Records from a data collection
###
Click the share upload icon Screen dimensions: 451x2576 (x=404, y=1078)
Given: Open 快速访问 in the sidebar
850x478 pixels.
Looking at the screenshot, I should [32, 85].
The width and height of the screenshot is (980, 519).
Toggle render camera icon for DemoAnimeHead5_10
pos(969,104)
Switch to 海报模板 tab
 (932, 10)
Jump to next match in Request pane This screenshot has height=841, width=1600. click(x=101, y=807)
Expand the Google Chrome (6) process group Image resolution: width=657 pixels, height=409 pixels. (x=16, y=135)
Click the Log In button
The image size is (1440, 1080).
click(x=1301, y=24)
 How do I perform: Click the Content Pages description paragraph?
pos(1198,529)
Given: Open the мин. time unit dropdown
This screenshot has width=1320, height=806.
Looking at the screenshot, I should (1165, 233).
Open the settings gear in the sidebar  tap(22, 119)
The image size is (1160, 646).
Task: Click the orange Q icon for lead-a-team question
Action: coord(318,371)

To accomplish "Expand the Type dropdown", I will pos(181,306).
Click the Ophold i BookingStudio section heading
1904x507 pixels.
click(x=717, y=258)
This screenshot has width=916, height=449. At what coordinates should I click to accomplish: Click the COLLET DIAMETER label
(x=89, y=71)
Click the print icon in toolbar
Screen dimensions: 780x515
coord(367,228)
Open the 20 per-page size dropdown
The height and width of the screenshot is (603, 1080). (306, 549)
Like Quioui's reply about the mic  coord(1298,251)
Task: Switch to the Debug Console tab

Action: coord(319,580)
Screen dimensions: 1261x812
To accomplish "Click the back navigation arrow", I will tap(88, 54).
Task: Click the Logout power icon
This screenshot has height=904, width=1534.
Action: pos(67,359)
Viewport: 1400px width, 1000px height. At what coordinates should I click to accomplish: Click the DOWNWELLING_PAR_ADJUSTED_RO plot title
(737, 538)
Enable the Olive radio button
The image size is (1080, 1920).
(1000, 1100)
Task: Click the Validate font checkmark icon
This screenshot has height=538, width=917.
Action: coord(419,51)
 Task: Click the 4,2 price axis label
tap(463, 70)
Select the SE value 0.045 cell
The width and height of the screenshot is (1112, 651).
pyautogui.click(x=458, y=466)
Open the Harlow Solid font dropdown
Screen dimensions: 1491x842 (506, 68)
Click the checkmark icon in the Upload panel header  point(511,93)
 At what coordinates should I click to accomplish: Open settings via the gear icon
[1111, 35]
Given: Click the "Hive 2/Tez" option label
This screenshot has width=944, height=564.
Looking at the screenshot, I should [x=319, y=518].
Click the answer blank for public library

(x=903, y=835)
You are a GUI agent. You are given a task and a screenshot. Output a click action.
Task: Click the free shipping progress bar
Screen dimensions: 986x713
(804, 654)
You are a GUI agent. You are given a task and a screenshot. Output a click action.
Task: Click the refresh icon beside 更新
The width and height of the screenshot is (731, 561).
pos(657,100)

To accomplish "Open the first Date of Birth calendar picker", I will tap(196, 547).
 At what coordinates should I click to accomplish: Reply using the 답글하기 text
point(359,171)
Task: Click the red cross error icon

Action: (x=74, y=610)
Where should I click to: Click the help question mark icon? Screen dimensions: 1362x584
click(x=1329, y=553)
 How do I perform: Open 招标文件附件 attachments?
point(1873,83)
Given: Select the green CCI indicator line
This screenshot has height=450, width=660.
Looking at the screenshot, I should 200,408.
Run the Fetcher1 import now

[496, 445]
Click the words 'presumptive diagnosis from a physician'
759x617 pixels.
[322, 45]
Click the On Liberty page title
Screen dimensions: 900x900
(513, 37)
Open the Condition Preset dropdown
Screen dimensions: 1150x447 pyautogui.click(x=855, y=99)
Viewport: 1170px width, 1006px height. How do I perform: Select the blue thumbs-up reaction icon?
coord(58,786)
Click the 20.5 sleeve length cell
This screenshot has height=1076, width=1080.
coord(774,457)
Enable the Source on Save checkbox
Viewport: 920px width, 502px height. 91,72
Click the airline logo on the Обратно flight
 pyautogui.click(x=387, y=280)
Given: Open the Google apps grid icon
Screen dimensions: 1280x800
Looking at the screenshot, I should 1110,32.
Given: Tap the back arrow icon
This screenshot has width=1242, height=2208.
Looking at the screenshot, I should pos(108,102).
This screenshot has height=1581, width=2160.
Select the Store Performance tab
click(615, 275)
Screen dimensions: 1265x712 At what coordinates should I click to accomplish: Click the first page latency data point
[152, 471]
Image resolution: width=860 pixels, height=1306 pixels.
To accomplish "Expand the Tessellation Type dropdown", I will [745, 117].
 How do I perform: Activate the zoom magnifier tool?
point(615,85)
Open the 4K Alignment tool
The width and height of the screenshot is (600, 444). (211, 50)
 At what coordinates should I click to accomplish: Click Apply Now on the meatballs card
###
TASK GOAL: Every record above needs to be repeated word for word.

EXERCISE SOLUTION:
Click the share upload icon Screen dimensions: 451x2576 (x=404, y=1078)
Given: Open 快速访问 in the sidebar
850x478 pixels.
Looking at the screenshot, I should [32, 85].
The width and height of the screenshot is (980, 519).
Toggle render camera icon for DemoAnimeHead5_10
pos(969,104)
Switch to 海报模板 tab
 (932, 10)
Jump to next match in Request pane This screenshot has height=841, width=1600. click(x=101, y=807)
Expand the Google Chrome (6) process group Image resolution: width=657 pixels, height=409 pixels. (x=16, y=135)
Click the Log In button
The image size is (1440, 1080).
click(x=1301, y=24)
 How do I perform: Click the Content Pages description paragraph?
pos(1198,529)
Given: Open the мин. time unit dropdown
This screenshot has width=1320, height=806.
Looking at the screenshot, I should (1165, 233).
Open the settings gear in the sidebar  tap(22, 119)
The image size is (1160, 646).
Task: Click the orange Q icon for lead-a-team question
Action: coord(318,371)

To accomplish "Expand the Type dropdown", I will pos(181,306).
Click the Ophold i BookingStudio section heading
1904x507 pixels.
click(x=717, y=258)
This screenshot has width=916, height=449. At what coordinates should I click to accomplish: Click the COLLET DIAMETER label
(x=89, y=71)
Click the print icon in toolbar
Screen dimensions: 780x515
coord(367,228)
Open the 20 per-page size dropdown
The height and width of the screenshot is (603, 1080). (306, 549)
Like Quioui's reply about the mic  coord(1298,251)
Task: Switch to the Debug Console tab

Action: coord(319,580)
Screen dimensions: 1261x812
To accomplish "Click the back navigation arrow", I will tap(88, 54).
Task: Click the Logout power icon
This screenshot has height=904, width=1534.
Action: pos(67,359)
Viewport: 1400px width, 1000px height. At what coordinates should I click to accomplish: Click the DOWNWELLING_PAR_ADJUSTED_RO plot title
(737, 538)
Enable the Olive radio button
The image size is (1080, 1920).
(1000, 1100)
Task: Click the Validate font checkmark icon
This screenshot has height=538, width=917.
Action: coord(419,51)
 Task: Click the 4,2 price axis label
tap(463, 70)
Select the SE value 0.045 cell
The width and height of the screenshot is (1112, 651).
pyautogui.click(x=458, y=466)
Open the Harlow Solid font dropdown
Screen dimensions: 1491x842 (506, 68)
Click the checkmark icon in the Upload panel header  point(511,93)
 At what coordinates should I click to accomplish: Open settings via the gear icon
[1111, 35]
Given: Click the "Hive 2/Tez" option label
This screenshot has width=944, height=564.
Looking at the screenshot, I should [x=319, y=518].
Click the answer blank for public library

(x=903, y=835)
You are a GUI agent. You are given a task and a screenshot. Output a click action.
Task: Click the free shipping progress bar
Screen dimensions: 986x713
(804, 654)
You are a GUI agent. You are given a task and a screenshot. Output a click action.
Task: Click the refresh icon beside 更新
The width and height of the screenshot is (731, 561).
pos(657,100)

To accomplish "Open the first Date of Birth calendar picker", I will tap(196, 547).
 At what coordinates should I click to accomplish: Reply using the 답글하기 text
point(359,171)
Task: Click the red cross error icon

Action: (x=74, y=610)
Where should I click to: Click the help question mark icon? Screen dimensions: 1362x584
click(x=1329, y=553)
 How do I perform: Open 招标文件附件 attachments?
point(1873,83)
Given: Select the green CCI indicator line
This screenshot has height=450, width=660.
Looking at the screenshot, I should 200,408.
Run the Fetcher1 import now

[496, 445]
Click the words 'presumptive diagnosis from a physician'
759x617 pixels.
[322, 45]
Click the On Liberty page title
Screen dimensions: 900x900
(513, 37)
Open the Condition Preset dropdown
Screen dimensions: 1150x447 pyautogui.click(x=855, y=99)
Viewport: 1170px width, 1006px height. How do I perform: Select the blue thumbs-up reaction icon?
coord(58,786)
Click the 20.5 sleeve length cell
This screenshot has height=1076, width=1080.
coord(774,457)
Enable the Source on Save checkbox
Viewport: 920px width, 502px height. 91,72
Click the airline logo on the Обратно flight
 pyautogui.click(x=387, y=280)
Given: Open the Google apps grid icon
Screen dimensions: 1280x800
Looking at the screenshot, I should 1110,32.
Given: Tap the back arrow icon
This screenshot has width=1242, height=2208.
Looking at the screenshot, I should pos(108,102).
This screenshot has height=1581, width=2160.
Select the Store Performance tab
click(615, 275)
Screen dimensions: 1265x712 At what coordinates should I click to accomplish: Click the first page latency data point
[152, 471]
Image resolution: width=860 pixels, height=1306 pixels.
To accomplish "Expand the Tessellation Type dropdown", I will [745, 117].
 How do I perform: Activate the zoom magnifier tool?
point(615,85)
Open the 4K Alignment tool
The width and height of the screenshot is (600, 444). (211, 50)
 At what coordinates should I click to accomplish: Click Apply Now on the meatballs card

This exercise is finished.